* Source information *
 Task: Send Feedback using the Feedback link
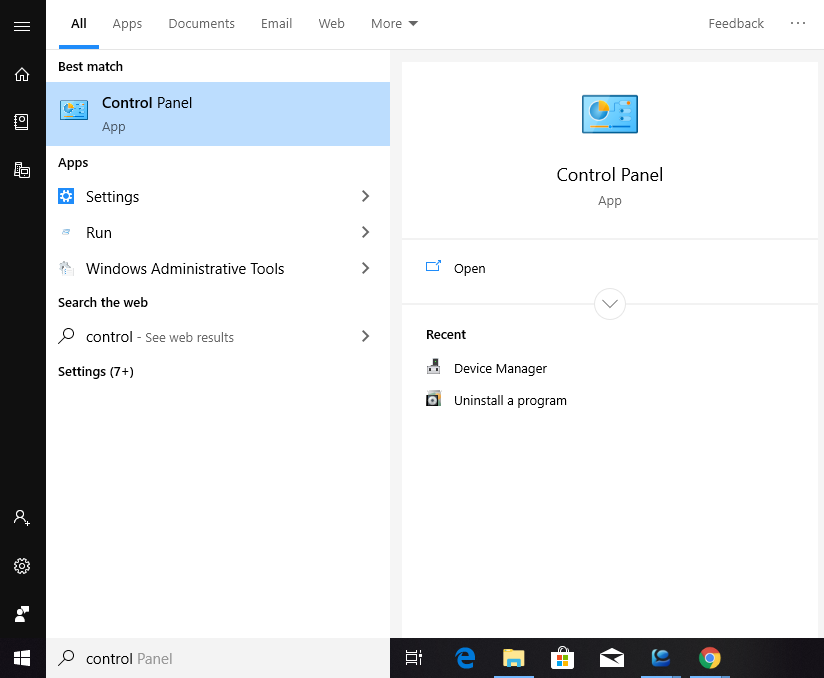click(736, 23)
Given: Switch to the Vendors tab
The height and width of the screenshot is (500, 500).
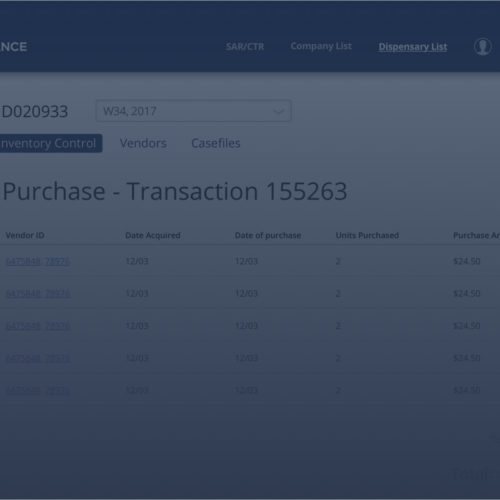Looking at the screenshot, I should tap(143, 143).
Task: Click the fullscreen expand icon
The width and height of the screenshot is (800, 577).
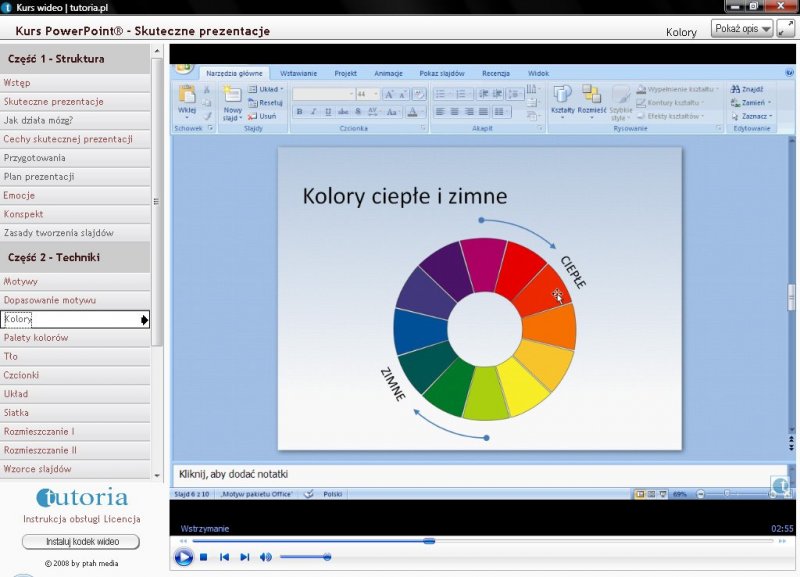Action: 786,29
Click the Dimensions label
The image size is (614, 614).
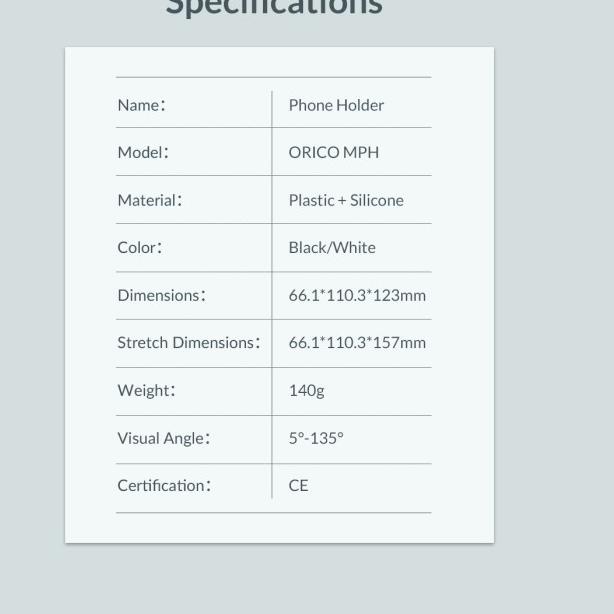(161, 295)
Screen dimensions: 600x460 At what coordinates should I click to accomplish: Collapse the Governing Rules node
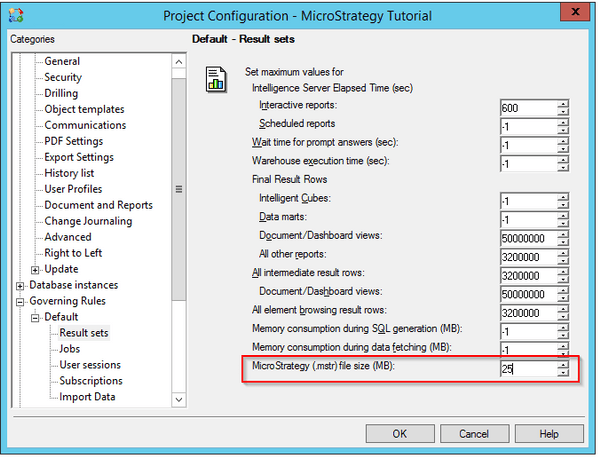tap(19, 301)
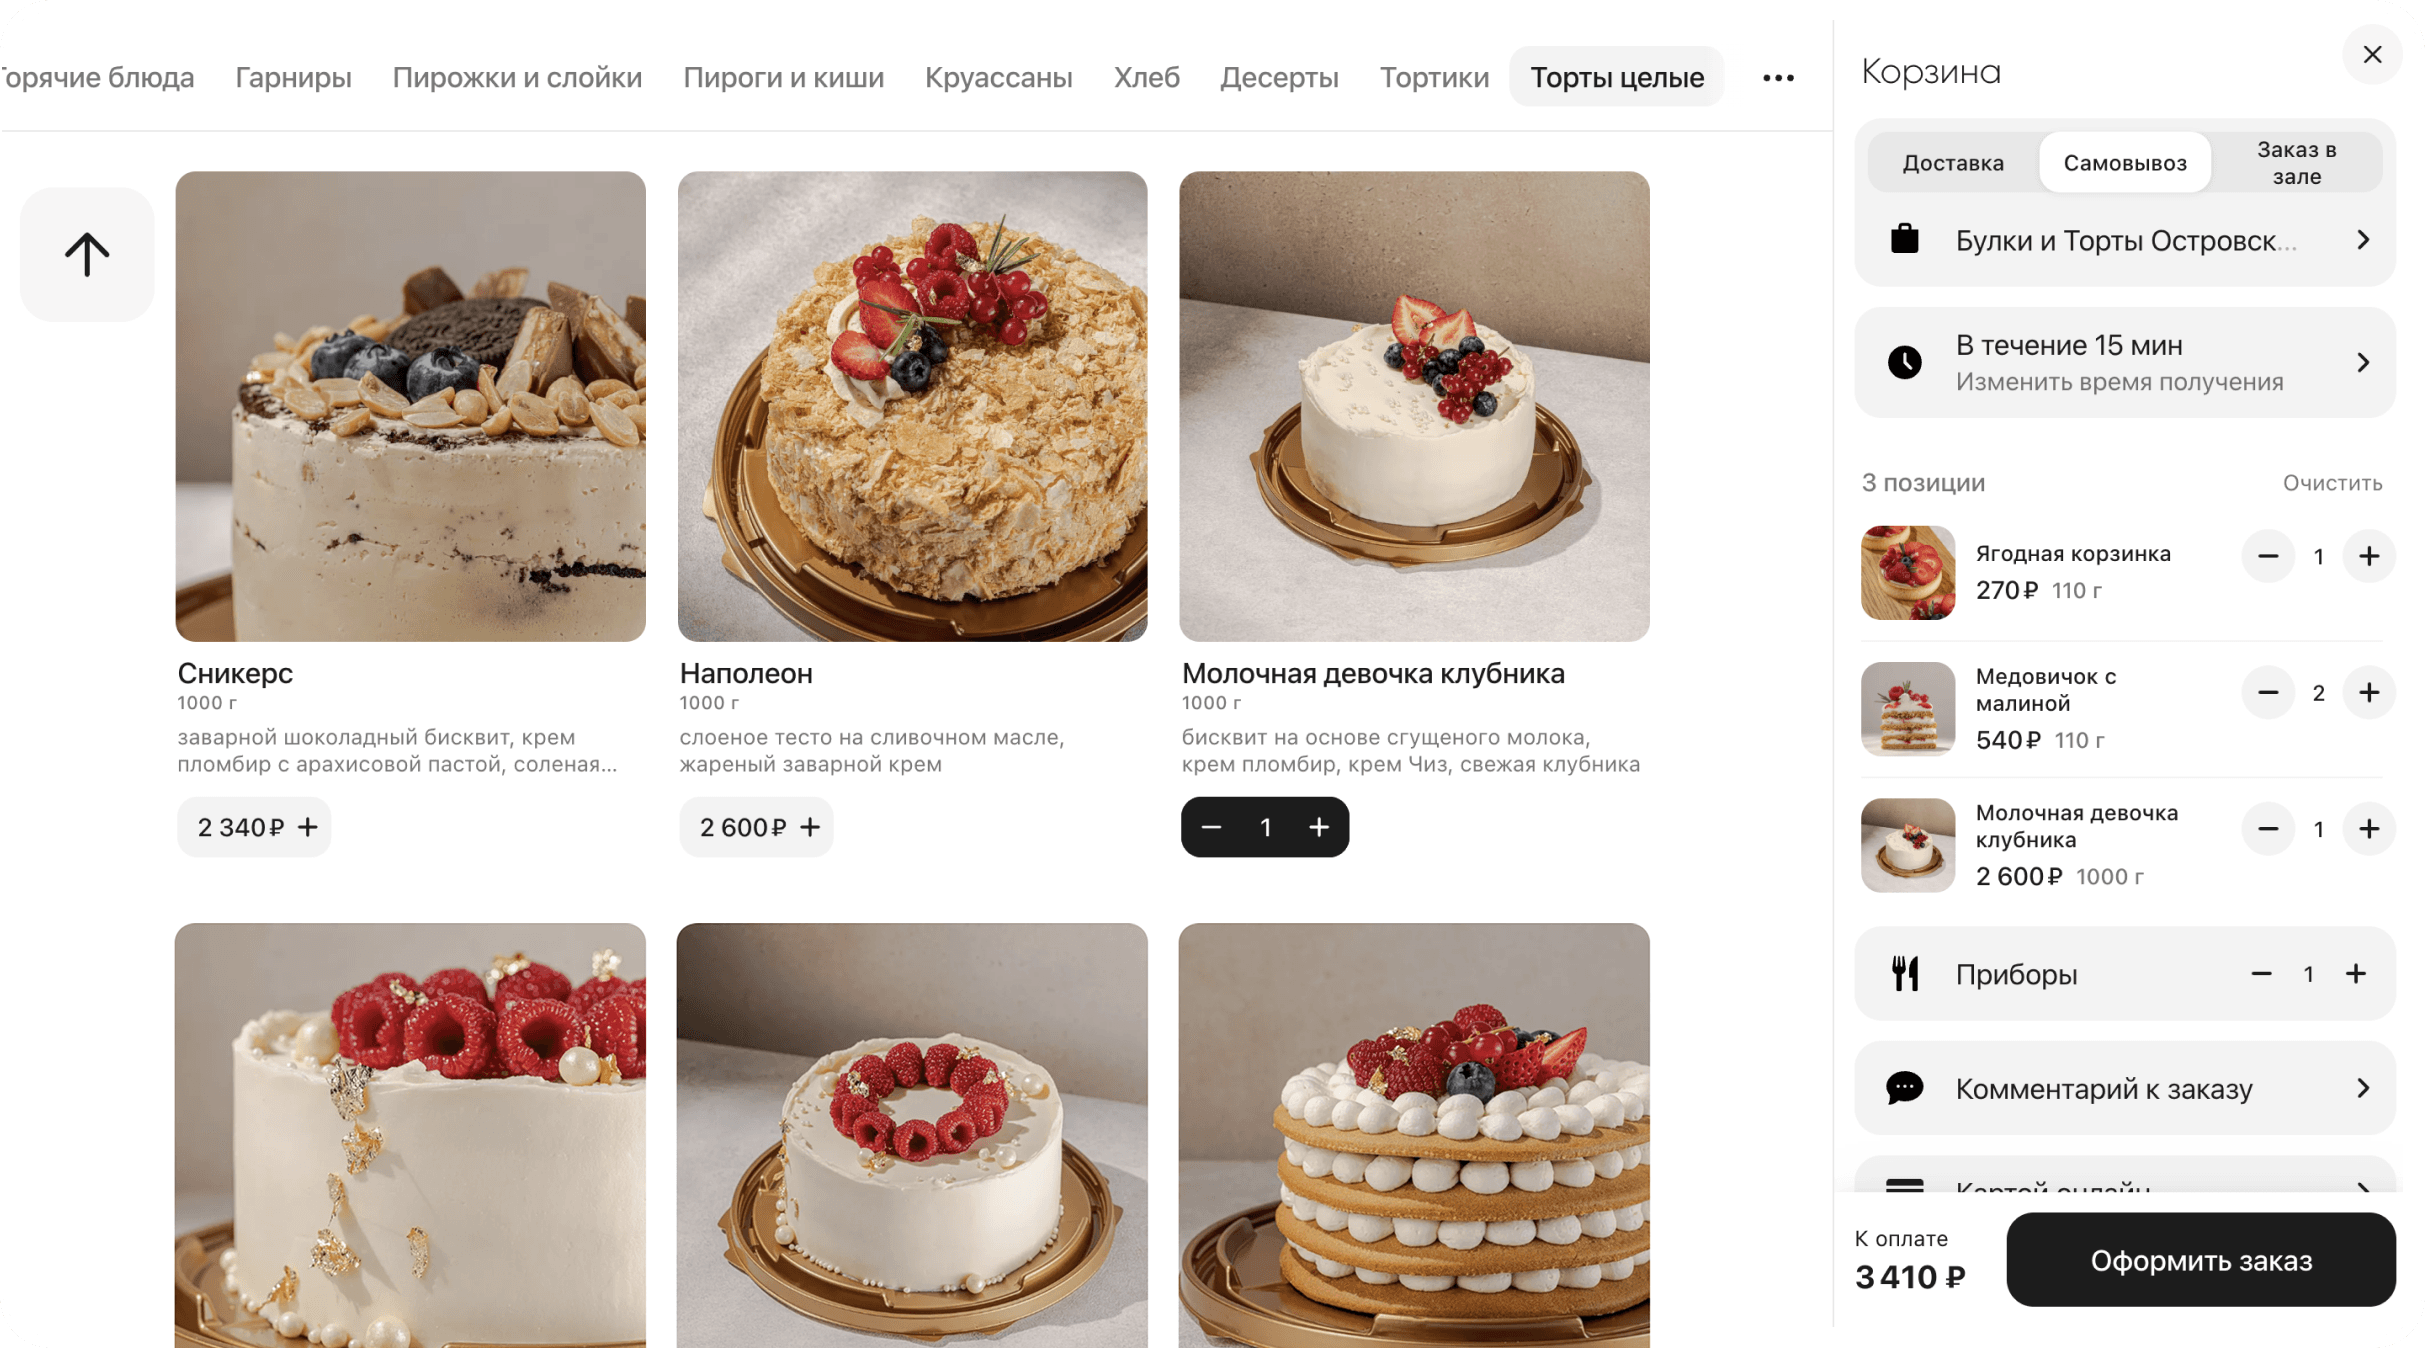Open the more categories ellipsis menu
Image resolution: width=2425 pixels, height=1348 pixels.
pos(1777,78)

* Your goal *
With the line containing "Task: Click the fullscreen expand icon" as the first line and the last line of the listing as the final one, reproduce that span exactly, without pictures.

* Task response *
Task: Click the fullscreen expand icon
The width and height of the screenshot is (800, 577).
Action: 786,29
Click the Dimensions label
The image size is (614, 614).
(161, 295)
Screen dimensions: 600x460 At what coordinates should I click to accomplish: Collapse the Governing Rules node
tap(19, 301)
Open the more categories ellipsis menu
Image resolution: width=2425 pixels, height=1348 pixels.
pos(1777,78)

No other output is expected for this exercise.